* TASK DATA
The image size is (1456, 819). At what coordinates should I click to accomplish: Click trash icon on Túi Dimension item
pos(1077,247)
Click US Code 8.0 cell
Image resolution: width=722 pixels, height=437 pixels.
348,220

* TASK
Go through the listing and print each line exactly as it appears.

* REPLY TO THE EXERCISE
The image size is (1456, 819). At what coordinates should I click to accomplish: Click trash icon on Túi Dimension item
pos(1077,247)
Click US Code 8.0 cell
Image resolution: width=722 pixels, height=437 pixels.
348,220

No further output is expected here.